Pero llega un momento en que la fragilidad estalla, oyes un pedacito de ti romperse y ya no hay vuelta atrás. Tu yo se desmorona y quedas hecha trozos tan absurdamente pequeños que parece imposible que te puedas recomponer.

Pero tras días dándote vueltas y buscándote entre tanta pieza perdida te aceptas. Sí, te reconoces así, a pedazos, inacabada e insatisfecha, incontrolable y desecha.

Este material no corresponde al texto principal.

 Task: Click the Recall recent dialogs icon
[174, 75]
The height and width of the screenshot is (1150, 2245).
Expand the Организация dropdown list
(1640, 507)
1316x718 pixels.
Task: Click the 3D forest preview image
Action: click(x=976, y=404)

En una fracción de ti recuerdas eso que ya no está, en otra ves eso que ya se fue, en la de más allá encuentras las dudas, y en la otra punta de este templo, ahora despoblado, el miedo.
Así, tiritando, empiezas también a coger los fragmentos de tu vida y los vuelves a mirar, tomas tus virtudes y fortalezas y las conviertes en adjetivos que te hagan sentirte tú, agarras tus descalificaciones propias y subjetivas y les das un lugar secundario, de hecho su auténtico lugar.
Una vez aceptas que este frágil equilibrio que te mantenía entera era una falsa ilusión, comienza la reconstrucción del yo. Y inspiras todo lo que deseas, expiras lo que ya no tiene cabida en ti, inhalas tus decisiones y exhalas tus miedos. Y así, entre respiración y respiración vas poniendo orden a este caos que en ti siempre va estar.

Y de golpe y sin saber porqué aparece a tus ojos esa niña que algún día fuiste, y te pregunta: ¿Por qué no te has atrevido antes a ser feliz? ¿Por qué dejaste de luchar por tus sueños? ¡¿Por qué dejaste de soñar?!
Y aunque estallas en llantos desconsolados y sin freno, te das cuenta que es en ese mar de lágrimas dónde todo tiene cabida, dónde tus sueños tienen lugar y dónde empieza tu cura de felicidad, de bienestar.
Y así, tras verte a través de tus ojos de niña, aceptando el camino que te llevó hasta dónde estás hoy, te quieres y te sabes vulnerable, y esa se convierte en tu mayor fortaleza.
Tu fragilidad, de pronto, te hace fuerte.
Judit.
PD: este texto lo escribí el domingo, tras salir del taller de Nita, una práctica de yoga en la que me permití romper a llorar varias veces, sin miedo ni tapujos, sin sentirme ni juzgada ni amenazada ante mi debilidad. A veces las emociones estallan, y las debemos dejar ir. Así que gracias Nita de corazón, por guiarme de vuelta a mi auténtica maestra, mi yo, vuela alto!